[PROVIDED ENTRIES]
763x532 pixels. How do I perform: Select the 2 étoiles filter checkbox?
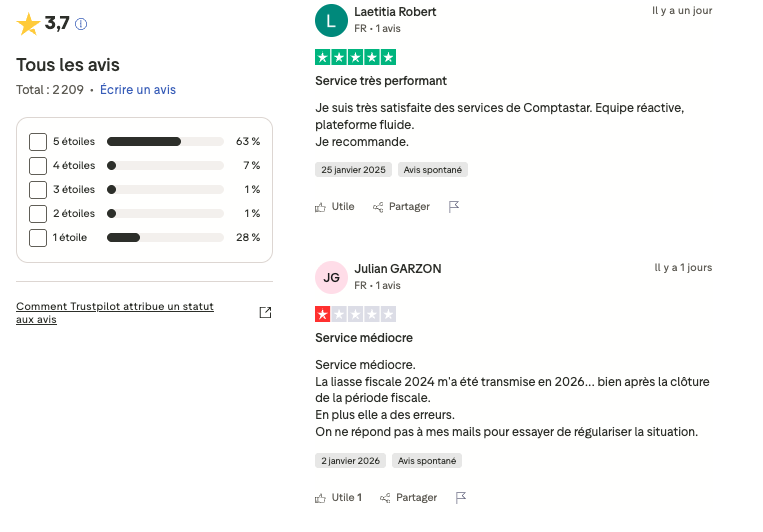click(38, 214)
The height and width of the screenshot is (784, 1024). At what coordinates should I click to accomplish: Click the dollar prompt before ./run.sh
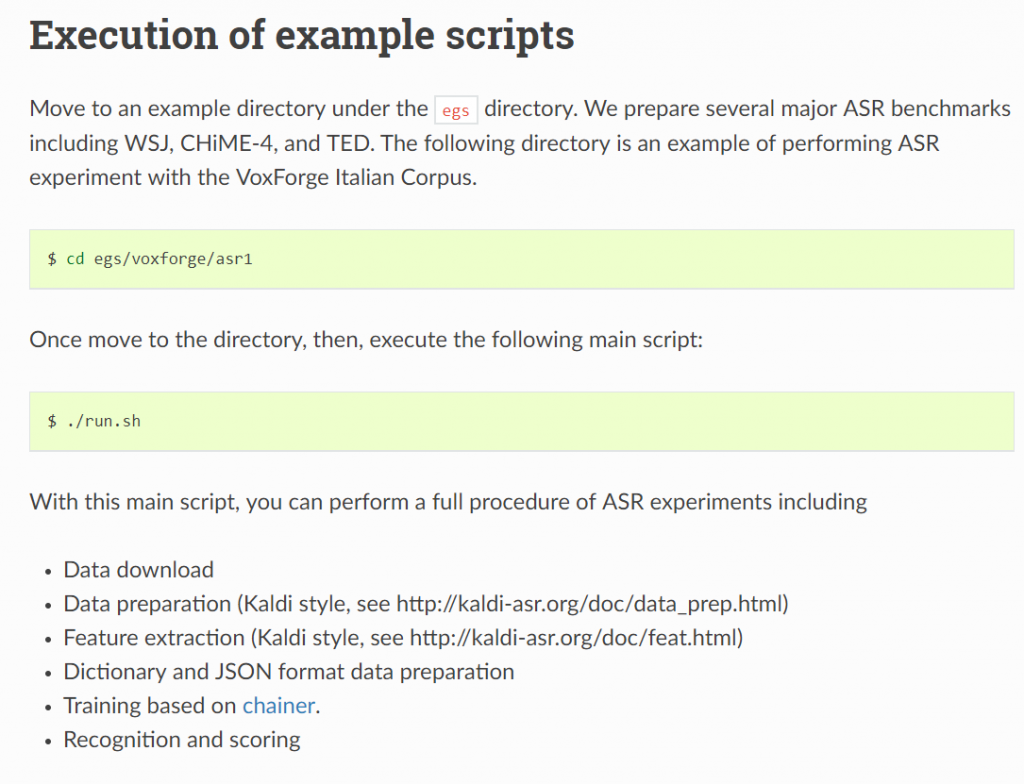[x=52, y=421]
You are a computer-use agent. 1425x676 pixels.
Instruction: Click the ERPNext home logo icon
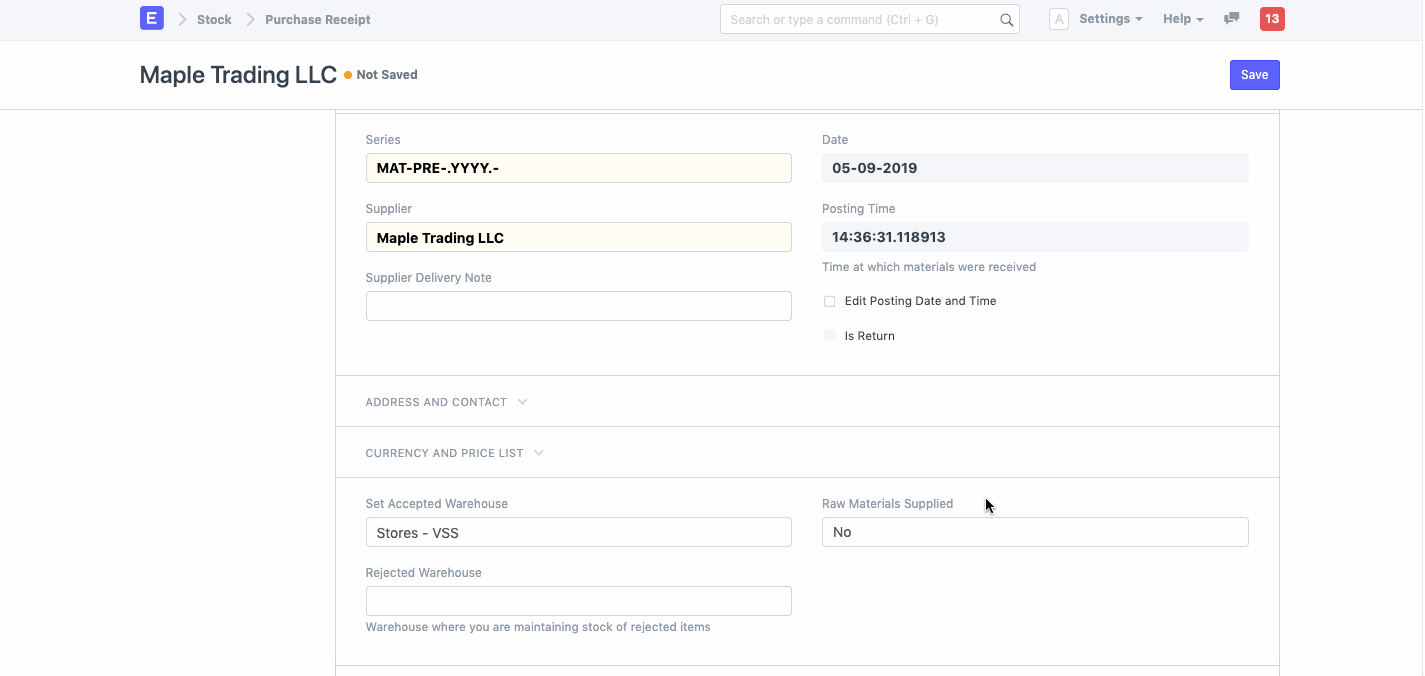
[/PROVIDED ENTRIES]
WHAT NEEDS TO BE DONE ▸ Could you print all of the entries above exactly as written, minus the pictures?

EXERCISE RESULT ▸
763x532 pixels. How do I perform: Select the 2 étoiles filter checkbox?
click(38, 214)
The height and width of the screenshot is (784, 1024). At what coordinates should I click to accomplish: Click the dollar prompt before ./run.sh
[x=52, y=421]
You are a computer-use agent. 1425x676 pixels.
Instruction: Click the ERPNext home logo icon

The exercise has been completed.